Please write out the entries starting with the line containing "The width and height of the screenshot is (651, 387)." and continuing through the line containing "tap(324, 324)", replacing "Task" with "Instruction" and leaving everything else unchanged.
— BEGIN ROWS —
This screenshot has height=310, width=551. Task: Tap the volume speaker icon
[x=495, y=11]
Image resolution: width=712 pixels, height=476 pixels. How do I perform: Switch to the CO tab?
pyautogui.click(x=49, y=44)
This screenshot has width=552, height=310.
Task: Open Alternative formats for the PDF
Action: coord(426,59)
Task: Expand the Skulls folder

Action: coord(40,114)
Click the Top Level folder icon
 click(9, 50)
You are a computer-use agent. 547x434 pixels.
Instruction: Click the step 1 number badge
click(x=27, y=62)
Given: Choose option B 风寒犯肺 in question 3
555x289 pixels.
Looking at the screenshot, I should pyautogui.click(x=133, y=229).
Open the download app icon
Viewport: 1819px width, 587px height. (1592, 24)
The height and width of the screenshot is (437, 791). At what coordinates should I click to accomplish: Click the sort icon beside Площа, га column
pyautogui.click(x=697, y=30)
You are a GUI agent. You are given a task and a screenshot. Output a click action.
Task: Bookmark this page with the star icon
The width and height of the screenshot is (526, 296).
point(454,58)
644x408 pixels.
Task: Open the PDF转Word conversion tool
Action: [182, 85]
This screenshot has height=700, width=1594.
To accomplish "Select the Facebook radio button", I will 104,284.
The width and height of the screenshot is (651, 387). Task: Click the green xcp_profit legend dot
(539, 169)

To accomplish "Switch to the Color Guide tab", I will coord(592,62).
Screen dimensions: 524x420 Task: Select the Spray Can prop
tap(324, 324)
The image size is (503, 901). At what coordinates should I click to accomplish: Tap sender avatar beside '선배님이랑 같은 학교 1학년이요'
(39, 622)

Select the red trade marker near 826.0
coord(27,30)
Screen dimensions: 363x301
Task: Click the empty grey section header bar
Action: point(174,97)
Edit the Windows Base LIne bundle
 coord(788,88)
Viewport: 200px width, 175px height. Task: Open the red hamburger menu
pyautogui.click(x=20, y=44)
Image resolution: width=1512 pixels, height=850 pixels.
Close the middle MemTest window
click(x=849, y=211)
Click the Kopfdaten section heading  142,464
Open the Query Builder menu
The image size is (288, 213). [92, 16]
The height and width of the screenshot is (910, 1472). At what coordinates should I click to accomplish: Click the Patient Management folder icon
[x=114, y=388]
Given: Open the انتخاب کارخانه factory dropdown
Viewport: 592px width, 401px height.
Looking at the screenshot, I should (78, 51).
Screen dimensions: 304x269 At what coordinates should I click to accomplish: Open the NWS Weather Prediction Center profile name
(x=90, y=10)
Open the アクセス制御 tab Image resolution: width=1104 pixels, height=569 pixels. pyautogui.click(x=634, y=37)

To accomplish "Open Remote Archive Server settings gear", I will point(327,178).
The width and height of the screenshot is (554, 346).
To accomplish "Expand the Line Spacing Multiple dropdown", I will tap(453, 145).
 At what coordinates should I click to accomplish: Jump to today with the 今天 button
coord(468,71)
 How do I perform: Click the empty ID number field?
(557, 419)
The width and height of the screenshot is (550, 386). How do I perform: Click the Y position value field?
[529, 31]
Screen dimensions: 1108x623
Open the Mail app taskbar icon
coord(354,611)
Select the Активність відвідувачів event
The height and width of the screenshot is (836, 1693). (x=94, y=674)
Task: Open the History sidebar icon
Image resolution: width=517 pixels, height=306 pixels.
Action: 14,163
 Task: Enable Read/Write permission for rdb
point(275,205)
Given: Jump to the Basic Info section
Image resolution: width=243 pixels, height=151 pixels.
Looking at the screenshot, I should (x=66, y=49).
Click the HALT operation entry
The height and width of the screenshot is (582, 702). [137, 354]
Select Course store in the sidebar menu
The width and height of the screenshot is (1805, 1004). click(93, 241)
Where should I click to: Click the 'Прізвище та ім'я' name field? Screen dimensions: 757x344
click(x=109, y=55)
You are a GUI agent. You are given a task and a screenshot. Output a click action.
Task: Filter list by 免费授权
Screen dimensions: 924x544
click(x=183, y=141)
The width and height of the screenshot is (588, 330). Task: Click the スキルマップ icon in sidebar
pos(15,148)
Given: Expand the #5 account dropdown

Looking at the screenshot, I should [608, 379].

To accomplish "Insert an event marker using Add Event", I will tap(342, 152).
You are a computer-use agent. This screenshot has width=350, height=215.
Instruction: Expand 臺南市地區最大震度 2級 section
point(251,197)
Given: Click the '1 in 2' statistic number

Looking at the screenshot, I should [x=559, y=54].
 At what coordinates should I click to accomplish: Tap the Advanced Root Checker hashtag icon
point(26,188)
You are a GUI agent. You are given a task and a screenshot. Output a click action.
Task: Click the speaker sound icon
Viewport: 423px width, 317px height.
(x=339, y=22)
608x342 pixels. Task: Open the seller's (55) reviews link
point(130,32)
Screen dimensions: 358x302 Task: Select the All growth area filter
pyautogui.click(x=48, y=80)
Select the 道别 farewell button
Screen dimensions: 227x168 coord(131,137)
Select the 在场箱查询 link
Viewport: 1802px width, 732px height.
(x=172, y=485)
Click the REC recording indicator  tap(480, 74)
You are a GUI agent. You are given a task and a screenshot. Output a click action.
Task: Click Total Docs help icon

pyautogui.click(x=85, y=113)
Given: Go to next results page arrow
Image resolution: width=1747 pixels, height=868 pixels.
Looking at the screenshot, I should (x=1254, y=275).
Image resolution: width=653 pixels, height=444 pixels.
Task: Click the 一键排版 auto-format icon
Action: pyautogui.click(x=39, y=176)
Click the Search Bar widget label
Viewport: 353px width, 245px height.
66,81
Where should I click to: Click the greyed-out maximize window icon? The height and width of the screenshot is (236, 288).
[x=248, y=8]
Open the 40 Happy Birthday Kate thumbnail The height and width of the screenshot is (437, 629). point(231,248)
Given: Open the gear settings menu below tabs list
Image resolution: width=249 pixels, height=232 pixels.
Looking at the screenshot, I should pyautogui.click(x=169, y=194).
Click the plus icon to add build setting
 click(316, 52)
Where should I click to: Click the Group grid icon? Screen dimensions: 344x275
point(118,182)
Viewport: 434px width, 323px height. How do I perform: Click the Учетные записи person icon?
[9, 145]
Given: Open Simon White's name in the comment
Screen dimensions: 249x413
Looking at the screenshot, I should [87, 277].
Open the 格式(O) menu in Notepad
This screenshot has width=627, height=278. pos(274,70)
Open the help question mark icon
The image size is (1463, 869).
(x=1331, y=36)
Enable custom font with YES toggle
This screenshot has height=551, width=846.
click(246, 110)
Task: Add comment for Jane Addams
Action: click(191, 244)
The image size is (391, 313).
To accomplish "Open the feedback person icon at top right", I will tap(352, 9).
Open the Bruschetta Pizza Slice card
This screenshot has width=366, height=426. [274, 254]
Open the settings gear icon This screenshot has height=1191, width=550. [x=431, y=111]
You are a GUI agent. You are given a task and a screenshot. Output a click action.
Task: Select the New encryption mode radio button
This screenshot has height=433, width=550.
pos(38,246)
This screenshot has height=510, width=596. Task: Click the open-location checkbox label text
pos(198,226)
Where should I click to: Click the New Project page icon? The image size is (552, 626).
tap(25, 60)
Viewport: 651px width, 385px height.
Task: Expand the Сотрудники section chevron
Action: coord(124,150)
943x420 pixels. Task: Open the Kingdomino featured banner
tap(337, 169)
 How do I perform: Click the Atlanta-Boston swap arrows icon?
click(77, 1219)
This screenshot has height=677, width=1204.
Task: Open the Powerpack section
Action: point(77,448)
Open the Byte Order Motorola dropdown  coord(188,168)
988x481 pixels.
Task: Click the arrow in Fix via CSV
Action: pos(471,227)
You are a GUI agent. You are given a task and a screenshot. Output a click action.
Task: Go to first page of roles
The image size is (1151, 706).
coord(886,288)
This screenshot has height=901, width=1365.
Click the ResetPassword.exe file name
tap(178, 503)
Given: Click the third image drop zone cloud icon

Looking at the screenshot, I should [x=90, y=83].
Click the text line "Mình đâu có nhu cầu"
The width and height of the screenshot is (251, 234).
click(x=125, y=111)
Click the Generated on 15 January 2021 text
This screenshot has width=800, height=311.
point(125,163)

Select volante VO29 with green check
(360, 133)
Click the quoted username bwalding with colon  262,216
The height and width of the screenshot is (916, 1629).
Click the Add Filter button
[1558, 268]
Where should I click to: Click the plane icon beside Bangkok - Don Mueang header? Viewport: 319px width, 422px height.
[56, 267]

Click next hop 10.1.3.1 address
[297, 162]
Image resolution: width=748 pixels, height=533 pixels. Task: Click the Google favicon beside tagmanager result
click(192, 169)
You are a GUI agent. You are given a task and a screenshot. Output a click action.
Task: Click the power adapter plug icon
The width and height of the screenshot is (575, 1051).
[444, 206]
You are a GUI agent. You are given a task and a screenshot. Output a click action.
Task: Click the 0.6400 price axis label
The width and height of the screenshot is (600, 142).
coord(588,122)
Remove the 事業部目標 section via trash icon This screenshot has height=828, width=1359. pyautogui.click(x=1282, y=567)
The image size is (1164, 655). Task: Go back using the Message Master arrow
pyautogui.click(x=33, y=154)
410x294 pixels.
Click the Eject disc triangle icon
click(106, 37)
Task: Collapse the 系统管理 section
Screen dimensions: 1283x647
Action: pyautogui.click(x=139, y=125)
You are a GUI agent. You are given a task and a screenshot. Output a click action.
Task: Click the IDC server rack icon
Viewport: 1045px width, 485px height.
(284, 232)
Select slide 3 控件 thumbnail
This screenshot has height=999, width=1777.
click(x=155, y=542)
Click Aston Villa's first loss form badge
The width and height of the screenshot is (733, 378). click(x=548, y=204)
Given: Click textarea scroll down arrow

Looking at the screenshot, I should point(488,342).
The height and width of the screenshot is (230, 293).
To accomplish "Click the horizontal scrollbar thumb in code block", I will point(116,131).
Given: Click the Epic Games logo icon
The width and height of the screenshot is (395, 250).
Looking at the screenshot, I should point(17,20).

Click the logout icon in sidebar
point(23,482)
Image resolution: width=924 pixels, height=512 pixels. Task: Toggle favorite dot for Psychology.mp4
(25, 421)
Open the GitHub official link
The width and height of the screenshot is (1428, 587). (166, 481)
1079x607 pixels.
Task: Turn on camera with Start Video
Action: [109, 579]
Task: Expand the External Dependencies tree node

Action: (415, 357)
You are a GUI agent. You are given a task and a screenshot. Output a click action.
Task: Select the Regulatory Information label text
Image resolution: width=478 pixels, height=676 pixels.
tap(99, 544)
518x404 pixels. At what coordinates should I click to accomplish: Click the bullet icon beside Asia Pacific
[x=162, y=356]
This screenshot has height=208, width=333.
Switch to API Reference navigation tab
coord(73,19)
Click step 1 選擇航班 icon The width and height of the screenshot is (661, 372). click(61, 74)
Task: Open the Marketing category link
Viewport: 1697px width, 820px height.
— END ROWS —
### CORRECT RESPONSE:
The width and height of the screenshot is (651, 387). Instruction: Click the green xcp_profit legend dot
(539, 169)

To accomplish "Switch to the Color Guide tab", I will coord(592,62).
Screen dimensions: 524x420 Instruction: Select the Spray Can prop
tap(324, 324)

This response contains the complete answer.